:: EXERCISE DETAILS ::
The expected output is the first line of the data below and every line after it, up to and including the line containing "לוואצה - Lavazza (1374, 981)", each reproduced exactly.

:: Stored items ::

+===+

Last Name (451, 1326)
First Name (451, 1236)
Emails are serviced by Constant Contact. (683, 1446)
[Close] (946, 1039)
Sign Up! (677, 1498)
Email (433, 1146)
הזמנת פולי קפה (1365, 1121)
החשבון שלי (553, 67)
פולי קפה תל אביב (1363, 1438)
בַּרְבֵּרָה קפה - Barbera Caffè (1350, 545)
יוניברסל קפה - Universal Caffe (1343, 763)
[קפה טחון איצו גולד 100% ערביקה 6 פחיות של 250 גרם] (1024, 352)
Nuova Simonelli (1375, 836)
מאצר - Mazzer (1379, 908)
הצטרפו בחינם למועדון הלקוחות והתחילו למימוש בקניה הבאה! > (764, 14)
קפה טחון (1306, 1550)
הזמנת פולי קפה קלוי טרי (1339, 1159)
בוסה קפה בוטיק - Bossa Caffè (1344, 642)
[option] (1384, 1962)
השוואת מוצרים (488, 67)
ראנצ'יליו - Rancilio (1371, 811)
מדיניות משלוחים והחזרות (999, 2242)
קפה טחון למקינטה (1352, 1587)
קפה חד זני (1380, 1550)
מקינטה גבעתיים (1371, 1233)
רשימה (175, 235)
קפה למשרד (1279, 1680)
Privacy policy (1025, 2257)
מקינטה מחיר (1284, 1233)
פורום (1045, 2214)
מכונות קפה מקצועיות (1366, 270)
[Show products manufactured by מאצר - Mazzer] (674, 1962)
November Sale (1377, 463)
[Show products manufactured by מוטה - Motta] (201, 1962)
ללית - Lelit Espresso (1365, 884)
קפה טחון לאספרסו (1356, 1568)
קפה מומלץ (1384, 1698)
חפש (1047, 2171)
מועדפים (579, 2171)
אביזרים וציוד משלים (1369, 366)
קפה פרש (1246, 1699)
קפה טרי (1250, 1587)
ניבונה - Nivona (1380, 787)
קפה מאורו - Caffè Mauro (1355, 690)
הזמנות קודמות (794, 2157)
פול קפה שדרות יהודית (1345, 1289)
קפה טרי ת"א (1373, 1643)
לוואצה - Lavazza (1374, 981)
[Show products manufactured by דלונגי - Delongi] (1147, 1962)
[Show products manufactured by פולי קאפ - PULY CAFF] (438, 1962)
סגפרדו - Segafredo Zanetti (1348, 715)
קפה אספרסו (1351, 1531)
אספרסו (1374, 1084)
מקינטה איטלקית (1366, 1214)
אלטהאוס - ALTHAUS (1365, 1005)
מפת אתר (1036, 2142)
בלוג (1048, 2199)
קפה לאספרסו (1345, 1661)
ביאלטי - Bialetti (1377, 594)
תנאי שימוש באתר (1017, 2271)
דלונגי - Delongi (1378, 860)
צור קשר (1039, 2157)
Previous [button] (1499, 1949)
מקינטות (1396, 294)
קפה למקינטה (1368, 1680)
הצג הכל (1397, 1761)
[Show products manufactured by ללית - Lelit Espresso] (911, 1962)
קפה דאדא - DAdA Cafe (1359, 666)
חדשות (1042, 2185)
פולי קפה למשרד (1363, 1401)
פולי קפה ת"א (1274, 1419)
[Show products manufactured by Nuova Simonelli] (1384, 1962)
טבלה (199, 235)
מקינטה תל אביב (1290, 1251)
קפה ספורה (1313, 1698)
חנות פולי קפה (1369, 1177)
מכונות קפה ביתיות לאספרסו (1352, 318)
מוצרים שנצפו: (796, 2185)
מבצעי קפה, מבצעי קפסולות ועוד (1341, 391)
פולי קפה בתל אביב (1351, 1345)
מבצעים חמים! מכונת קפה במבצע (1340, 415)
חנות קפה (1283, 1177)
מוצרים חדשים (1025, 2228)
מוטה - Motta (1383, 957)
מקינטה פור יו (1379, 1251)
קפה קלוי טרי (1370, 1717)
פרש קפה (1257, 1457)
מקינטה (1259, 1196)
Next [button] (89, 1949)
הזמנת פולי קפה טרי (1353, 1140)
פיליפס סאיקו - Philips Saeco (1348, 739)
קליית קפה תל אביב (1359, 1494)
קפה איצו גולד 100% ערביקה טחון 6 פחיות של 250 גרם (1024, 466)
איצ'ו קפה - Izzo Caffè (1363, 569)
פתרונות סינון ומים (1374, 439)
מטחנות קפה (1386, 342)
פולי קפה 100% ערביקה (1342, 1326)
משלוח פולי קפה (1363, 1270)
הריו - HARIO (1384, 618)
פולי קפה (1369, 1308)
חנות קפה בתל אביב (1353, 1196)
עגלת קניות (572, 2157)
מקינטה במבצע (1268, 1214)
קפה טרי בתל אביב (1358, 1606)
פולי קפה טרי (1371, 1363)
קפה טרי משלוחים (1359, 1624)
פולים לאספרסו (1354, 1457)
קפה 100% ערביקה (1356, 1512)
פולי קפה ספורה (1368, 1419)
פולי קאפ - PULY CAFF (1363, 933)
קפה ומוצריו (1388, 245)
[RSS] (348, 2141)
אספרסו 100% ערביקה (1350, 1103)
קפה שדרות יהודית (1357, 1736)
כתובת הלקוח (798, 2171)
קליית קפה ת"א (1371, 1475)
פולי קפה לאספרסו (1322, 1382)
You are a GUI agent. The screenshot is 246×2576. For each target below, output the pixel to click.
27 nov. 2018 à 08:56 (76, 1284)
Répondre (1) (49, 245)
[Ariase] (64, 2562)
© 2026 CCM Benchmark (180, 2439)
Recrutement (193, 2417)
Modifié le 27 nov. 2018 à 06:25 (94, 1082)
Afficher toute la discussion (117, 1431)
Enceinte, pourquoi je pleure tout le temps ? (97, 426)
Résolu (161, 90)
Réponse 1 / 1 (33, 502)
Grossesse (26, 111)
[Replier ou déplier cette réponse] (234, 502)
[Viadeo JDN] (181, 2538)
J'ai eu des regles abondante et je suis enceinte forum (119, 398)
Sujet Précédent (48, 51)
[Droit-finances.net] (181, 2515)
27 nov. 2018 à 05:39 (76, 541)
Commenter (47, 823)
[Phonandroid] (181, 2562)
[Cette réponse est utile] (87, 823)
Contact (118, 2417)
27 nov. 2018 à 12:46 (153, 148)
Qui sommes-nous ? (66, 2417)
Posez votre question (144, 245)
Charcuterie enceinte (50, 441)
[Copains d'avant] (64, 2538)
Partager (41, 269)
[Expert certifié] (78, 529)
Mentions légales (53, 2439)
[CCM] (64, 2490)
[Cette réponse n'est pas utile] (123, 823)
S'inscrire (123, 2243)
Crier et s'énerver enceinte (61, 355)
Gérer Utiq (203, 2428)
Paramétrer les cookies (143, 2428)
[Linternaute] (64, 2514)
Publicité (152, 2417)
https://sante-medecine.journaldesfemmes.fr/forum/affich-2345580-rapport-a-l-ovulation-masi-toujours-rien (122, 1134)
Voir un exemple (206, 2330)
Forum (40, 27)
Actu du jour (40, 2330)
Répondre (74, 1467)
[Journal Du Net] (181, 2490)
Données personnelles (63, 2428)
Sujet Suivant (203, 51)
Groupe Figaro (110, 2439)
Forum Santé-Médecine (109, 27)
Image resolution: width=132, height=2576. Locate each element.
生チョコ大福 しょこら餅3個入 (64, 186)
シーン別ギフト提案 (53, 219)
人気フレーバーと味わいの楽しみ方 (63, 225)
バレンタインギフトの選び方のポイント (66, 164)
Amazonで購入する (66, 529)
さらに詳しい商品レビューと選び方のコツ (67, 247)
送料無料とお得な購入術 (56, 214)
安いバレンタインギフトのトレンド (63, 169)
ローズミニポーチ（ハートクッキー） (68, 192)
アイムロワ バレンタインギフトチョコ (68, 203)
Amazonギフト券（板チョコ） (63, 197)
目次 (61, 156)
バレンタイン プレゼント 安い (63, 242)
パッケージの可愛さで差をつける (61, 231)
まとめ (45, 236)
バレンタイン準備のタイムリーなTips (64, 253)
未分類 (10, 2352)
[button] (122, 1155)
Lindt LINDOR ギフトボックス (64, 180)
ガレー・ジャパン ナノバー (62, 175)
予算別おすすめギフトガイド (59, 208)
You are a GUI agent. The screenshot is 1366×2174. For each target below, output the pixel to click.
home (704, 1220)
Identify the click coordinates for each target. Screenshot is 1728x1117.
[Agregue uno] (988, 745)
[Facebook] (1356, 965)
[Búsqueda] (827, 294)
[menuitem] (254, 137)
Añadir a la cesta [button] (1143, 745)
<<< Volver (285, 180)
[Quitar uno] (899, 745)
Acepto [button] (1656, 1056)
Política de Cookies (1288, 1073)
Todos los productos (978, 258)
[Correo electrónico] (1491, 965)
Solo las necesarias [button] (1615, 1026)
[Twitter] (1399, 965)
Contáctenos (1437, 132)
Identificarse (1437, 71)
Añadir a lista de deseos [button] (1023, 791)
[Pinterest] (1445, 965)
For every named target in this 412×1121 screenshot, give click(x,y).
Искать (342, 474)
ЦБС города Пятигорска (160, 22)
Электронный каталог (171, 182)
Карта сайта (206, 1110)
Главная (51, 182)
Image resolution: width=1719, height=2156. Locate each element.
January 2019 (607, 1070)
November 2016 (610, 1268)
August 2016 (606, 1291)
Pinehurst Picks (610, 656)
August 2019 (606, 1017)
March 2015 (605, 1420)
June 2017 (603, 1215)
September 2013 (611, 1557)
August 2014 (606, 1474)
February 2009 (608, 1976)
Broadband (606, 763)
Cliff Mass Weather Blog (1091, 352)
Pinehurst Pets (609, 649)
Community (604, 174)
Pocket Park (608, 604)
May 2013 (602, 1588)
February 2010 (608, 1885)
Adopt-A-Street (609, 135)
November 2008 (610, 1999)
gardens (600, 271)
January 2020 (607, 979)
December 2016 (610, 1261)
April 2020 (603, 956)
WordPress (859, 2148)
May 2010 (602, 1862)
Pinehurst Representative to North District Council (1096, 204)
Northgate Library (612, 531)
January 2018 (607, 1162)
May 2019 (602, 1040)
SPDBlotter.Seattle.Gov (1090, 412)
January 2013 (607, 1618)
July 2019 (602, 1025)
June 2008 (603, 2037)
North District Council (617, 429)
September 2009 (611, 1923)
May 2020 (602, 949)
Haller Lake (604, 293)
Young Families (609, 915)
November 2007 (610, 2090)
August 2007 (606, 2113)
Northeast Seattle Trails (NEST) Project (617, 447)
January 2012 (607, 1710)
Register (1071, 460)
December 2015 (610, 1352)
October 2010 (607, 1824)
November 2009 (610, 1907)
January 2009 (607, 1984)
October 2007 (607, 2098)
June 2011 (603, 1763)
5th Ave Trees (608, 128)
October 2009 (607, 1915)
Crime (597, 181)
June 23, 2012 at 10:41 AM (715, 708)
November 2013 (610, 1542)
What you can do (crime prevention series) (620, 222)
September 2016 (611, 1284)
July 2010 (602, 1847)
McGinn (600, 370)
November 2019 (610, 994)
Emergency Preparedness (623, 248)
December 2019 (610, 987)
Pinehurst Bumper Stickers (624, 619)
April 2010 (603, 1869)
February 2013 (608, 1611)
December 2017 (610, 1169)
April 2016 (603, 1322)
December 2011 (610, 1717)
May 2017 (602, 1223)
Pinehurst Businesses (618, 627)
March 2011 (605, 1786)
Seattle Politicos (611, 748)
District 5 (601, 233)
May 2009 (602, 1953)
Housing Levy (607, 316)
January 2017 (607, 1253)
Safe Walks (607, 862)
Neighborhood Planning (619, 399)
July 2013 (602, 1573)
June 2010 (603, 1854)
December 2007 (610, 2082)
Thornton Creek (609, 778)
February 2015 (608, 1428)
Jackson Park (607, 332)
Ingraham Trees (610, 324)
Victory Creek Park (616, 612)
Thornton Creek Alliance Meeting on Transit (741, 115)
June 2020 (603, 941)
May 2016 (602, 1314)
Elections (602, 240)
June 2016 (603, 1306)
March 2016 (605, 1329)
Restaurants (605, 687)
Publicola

+===+

:: TASK RESPONSE ::
Last Name (451, 1326)
First Name (451, 1236)
Emails are serviced by Constant Contact. (683, 1446)
[Close] (946, 1039)
Sign Up! (677, 1498)
Email (433, 1146)
הזמנת פולי קפה (1365, 1121)
החשבון שלי (553, 67)
פולי קפה תל אביב (1363, 1438)
בַּרְבֵּרָה קפה - Barbera Caffè (1350, 545)
יוניברסל קפה - Universal Caffe (1343, 763)
[קפה טחון איצו גולד 100% ערביקה 6 פחיות של 250 גרם] (1024, 352)
Nuova Simonelli (1375, 836)
מאצר - Mazzer (1379, 908)
הצטרפו בחינם למועדון הלקוחות והתחילו למימוש בקניה הבאה! > (764, 14)
קפה טחון (1306, 1550)
הזמנת פולי קפה קלוי טרי (1339, 1159)
בוסה קפה בוטיק - Bossa Caffè (1344, 642)
[option] (1384, 1962)
השוואת מוצרים (488, 67)
ראנצ'יליו - Rancilio (1371, 811)
מדיניות משלוחים והחזרות (999, 2242)
קפה טחון למקינטה (1352, 1587)
קפה חד זני (1380, 1550)
מקינטה גבעתיים (1371, 1233)
רשימה (175, 235)
קפה למשרד (1279, 1680)
Privacy policy (1025, 2257)
מקינטה מחיר (1284, 1233)
פורום (1045, 2214)
מכונות קפה מקצועיות (1366, 270)
[Show products manufactured by מאצר - Mazzer] (674, 1962)
November Sale (1377, 463)
[Show products manufactured by מוטה - Motta] (201, 1962)
ללית - Lelit Espresso (1365, 884)
קפה טחון לאספרסו (1356, 1568)
קפה מומלץ (1384, 1698)
חפש (1047, 2171)
מועדפים (579, 2171)
אביזרים וציוד משלים (1369, 366)
קפה פרש (1246, 1699)
קפה טרי (1250, 1587)
ניבונה - Nivona (1380, 787)
קפה מאורו - Caffè Mauro (1355, 690)
הזמנות קודמות (794, 2157)
פול קפה שדרות יהודית (1345, 1289)
קפה טרי ת"א (1373, 1643)
לוואצה - Lavazza (1374, 981)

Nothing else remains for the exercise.